С этими словами он вложил ей в руку три свертка с луидорами.
Утром 19 фрюктидора к г-же Лаффон-Ладеба явился старик, которого она никогда не видела.
– Сударыня, – промолвил он, – я относился к вашему мужу со всем почтением и всем дружелюбием, которых он заслуживает; соблаговолите вручить ему пятьдесят луидоров; я очень сожалею, что в данный момент могу предложить ему только эту незначительную сумму.
Заметив ее колебания и догадываясь о причине этого замешательства, он прибавил:
– Сударыня, это отнюдь не ущемляет вашей щепетильности; я лишь даю эти деньги в долг вашему мужу, он вернет мне их по освобождении.
Почти все осужденные на изгнание долгое время занимали в Республике важные должности либо как генералы, либо в качестве министров. Удивительно, что 18 фрюктидора, перед тем как отправиться в ссылку, все они испытывали нужду.
Пишегрю, самый бедный из них, узнав в день своего ареста о том, что его не расстреляют, как он вначале полагал, а лишь сошлют, был обеспокоен судьбой сестры и брата, поскольку был их единственным кормильцем.
Что касается бедной Розы, читатель помнит, что благодаря своей иголке она зарабатывала себе на жизнь и была богаче Пишегрю. Если бы она узнала, какой удар обрушился на ее друга, она наверняка примчалась бы из Безансона и предложила бы ему свой кошелек.
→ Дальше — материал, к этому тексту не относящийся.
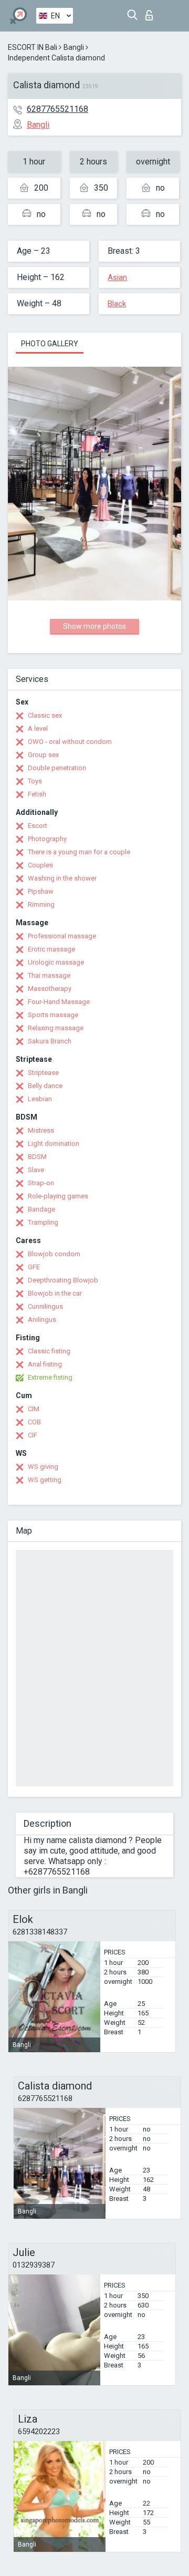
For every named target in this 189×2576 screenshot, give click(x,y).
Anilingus (42, 1319)
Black (117, 303)
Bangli (74, 47)
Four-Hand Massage (59, 1002)
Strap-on (41, 1183)
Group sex (43, 755)
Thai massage (49, 975)
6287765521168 (57, 109)
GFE (34, 1267)
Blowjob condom (54, 1254)
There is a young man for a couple (79, 852)
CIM (33, 1409)
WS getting (44, 1480)
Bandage (41, 1209)
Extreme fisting (50, 1377)
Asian (117, 277)
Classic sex (45, 715)
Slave (36, 1170)
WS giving (43, 1467)
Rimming (41, 904)
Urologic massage (56, 962)
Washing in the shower (62, 878)
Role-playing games (58, 1196)
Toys (35, 781)
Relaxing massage (55, 1028)
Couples (40, 865)
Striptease (43, 1073)
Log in (151, 12)
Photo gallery (49, 343)
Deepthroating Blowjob (63, 1280)
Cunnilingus (45, 1306)
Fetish (37, 794)
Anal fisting (45, 1364)
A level (38, 728)
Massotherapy (49, 988)
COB (34, 1422)
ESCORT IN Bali (32, 47)
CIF (32, 1435)
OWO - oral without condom (70, 742)
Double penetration (57, 768)
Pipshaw (41, 891)
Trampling (43, 1222)
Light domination (53, 1143)
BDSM (37, 1157)
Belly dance (45, 1086)
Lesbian (40, 1099)
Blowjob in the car (55, 1293)
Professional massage (62, 936)
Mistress (41, 1130)
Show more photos (94, 626)
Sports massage (53, 1015)
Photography (47, 839)
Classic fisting (49, 1351)
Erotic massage (51, 949)
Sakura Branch (49, 1041)
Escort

Больше всего беспокоил этого человека, который спас Францию на Рейне, завоевал Голландию, самую богатую из всех стран, распоряжался миллионами и отказывался от миллионов, не желая продаваться (в то время как его обвиняли в том, что он получил девятьсот золотых луидоров, выторговал себе княжество Арбуа и ренту в двести тысяч ливров, которая после его смерти должна выплачиваться его жене и детям поровну, а также замок Шамбор с двенадцатью пушками, взятыми у неприятеля), – этого человека, который не был женат и, следовательно, у него не было ни жены, ни детей, этого человека, отдавшего себя даром, хотя он мог продать себя дорого, больше всего на свете волновал неуплаченный долг в шестьсот франков!
Он призвал к себе брата и сестру.
– Ты найдешь, – сказал он сестре, – в доме, где я жил, мундир, шляпу и шпагу – с ними я завоевал Голландию; пусти их в продажу, снабдив табличкой: «Мундир, шляпа и шпага Пишегрю, сосланного в Кайенну».
Сестра Пишегрю согласилась, и на следующий день пришла успокоить его, рассказав, что рука некоего благодетеля вручила ей шестьсот франков в обмен на три веши, выставленные на продажу, и его долг уплачен.
Вся собственность Бартелеми, в политическом отношении одного из самых значительных деятелей эпохи, ибо это он заключил с Испанией и Пруссией первые мирные договоры, подписанные Республикой, – вся собственность Бартелеми (он мог получить от каждой из двух этих держав по миллиону) заключалась в ферме, приносившей ему ренту в размере восьмисот ливров.
Вийо перед изгнанием обладал всего лишь тысячью франками. Неделей раньше он одолжил их человеку, называвшему себя его другом и ухитрившемуся не вернуть ему денег перед его отъездом.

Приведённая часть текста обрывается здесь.